解雇358 休職期間満了による退職扱いおよび予備的解雇の有効性(労務管理・顧問弁護士@静岡)

おはようございます。

今日は、休職期間満了による退職扱いおよび予備的解雇の有効性に関する裁判例を見てみましょう。

丙川商店事件(京都地裁令和3年8月6日・労判1252号33頁)

【事案の概要】

本件は、Y社の従業員として稼働していたXらが、それぞれ適応障害等を発症したとして、Xは平成29年11月2日から、X2は同年9月28日から休職していたが、Y社が、主位的に、X1につき平成30年8月2日付け、X2につき同年6月28日付けで休職期間満了による退職扱いとし、また、予備的に、Xらにつき令和元年10月30日付けで解雇するとの意思表示をしたことから、Y社に対し、本件各退職扱い及び本件各解雇はいずれも無効であると主張して、①労働契約上の権利を有する地位にあることの確認を求めるとともに、②労働契約に基づき、Xらが復職を申し出た平成31年2月分以降の未払賃金+遅延損害金の支払を求めている事案である。

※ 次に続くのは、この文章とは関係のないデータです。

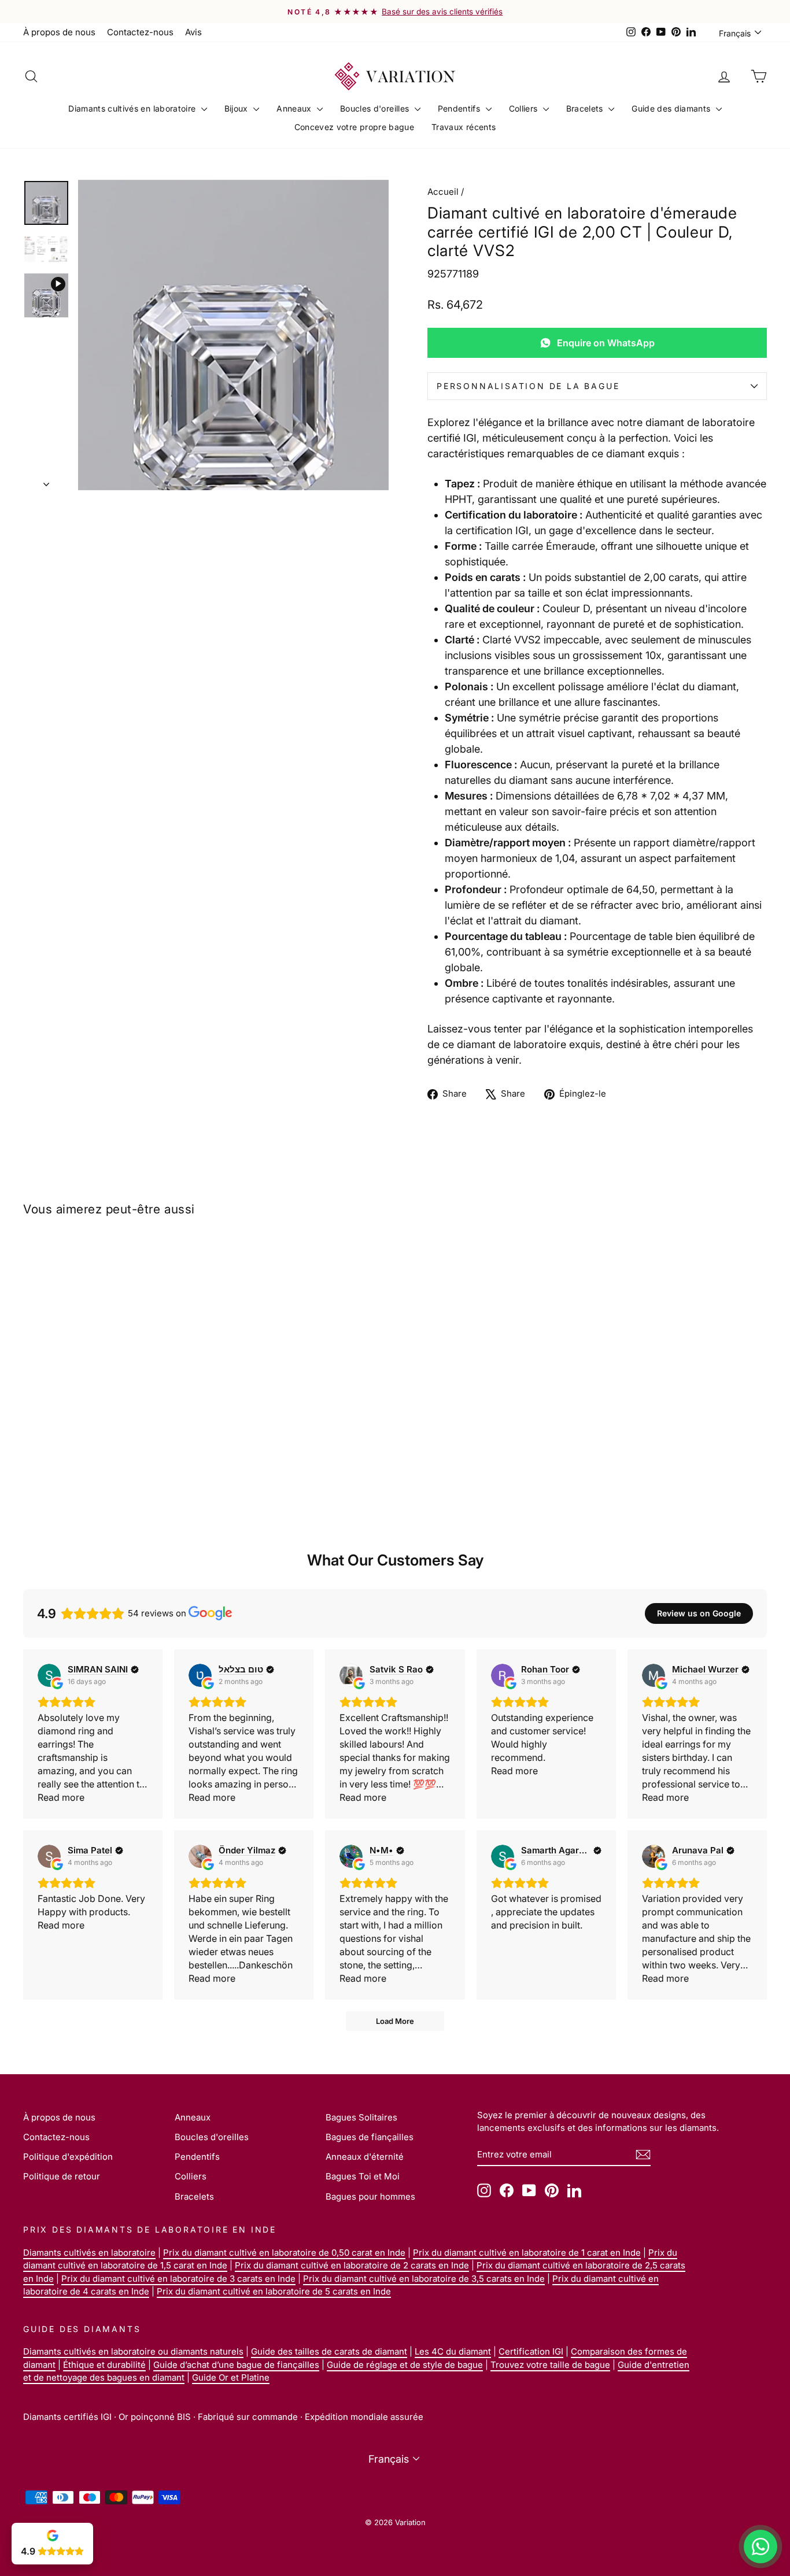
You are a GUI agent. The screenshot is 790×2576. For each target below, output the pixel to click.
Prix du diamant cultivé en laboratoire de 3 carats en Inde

反訴は、Y社が、Xらが休職を開始して以降、Xらの社会保険料等を立て替えて支払ってきたとして、Xらに対し、不当利得に基づき、それぞれ立替金相当額の利得金+遅延損害金の支払を求めている事案である。

【裁判所の判断】

地位確認請求認容

Y社の反訴請求棄却

【判例のポイント】

1 本件就業規則17条1号は、休職事由の一つとして、文言上、「業務上の傷病により欠勤し3カ月を経過しても治癒しないとき(療養休職)」と規定している。一方で、本件訴訟において、Xらは、Xらの各休職事由につき、「業務上の傷病」であるとは主張しておらず、「業務外の傷病」として取り扱われることについて当事者間に争いはない
Y社は、労働基準法上、業務上の傷病により休職中の従業員を退職させることはできないから(同法19条)、本件就業規則17条1号に「業務上の」とあるのは明白な誤記であり、正しくは「業務外の」であるとして、Xらに同号が適用されると主張する。
確かに、業務上の傷病の場合に休職中の従業員を解雇することは労働基準法19条に反し、強行法規違反として無効の規定となるから、本件就業規則17条1号に「業務上の」と記載されているのは、同規則作成時において、何らかの誤解等があった可能性は否定しきれない。また、一般に、業務外の傷病に対する休職制度は、解雇猶予の目的を持つものであるから、本件就業規則17条1号を無効とはせずに、「業務外の傷病」であると解釈して労働者に適用することは、通常は労働者の利益に働く解釈であると考えられる。
しかしながら、本件においては、上記規定による休職期間満了後も引き続きY社から休職扱いを受けてきたXらが、上記休職期間満了により既に自然退職となっていたか否かが争われている。このような場面において、労働者の身分の喪失にも関わる上記規定を、文言と正反対の意味に読み替えた上で労働者の不利に適用することは、労働者保護の見地から労働者の権利義務を明確化するために制定される就業規則の性質に照らし、採用し難い解釈であるといわざるを得ない。
したがって、本件就業規則17条1号を「業務外の傷病」による休職規程であるとして、これをXらに適用することはできないというべきである。

珍しい事案ですね。

就業規則作成時のケアレスミスにより、休職期間満了による退職処分が認められなかったわけです。

就業規則の作成は、必ず顧問弁護士や社労士に依頼しましょう。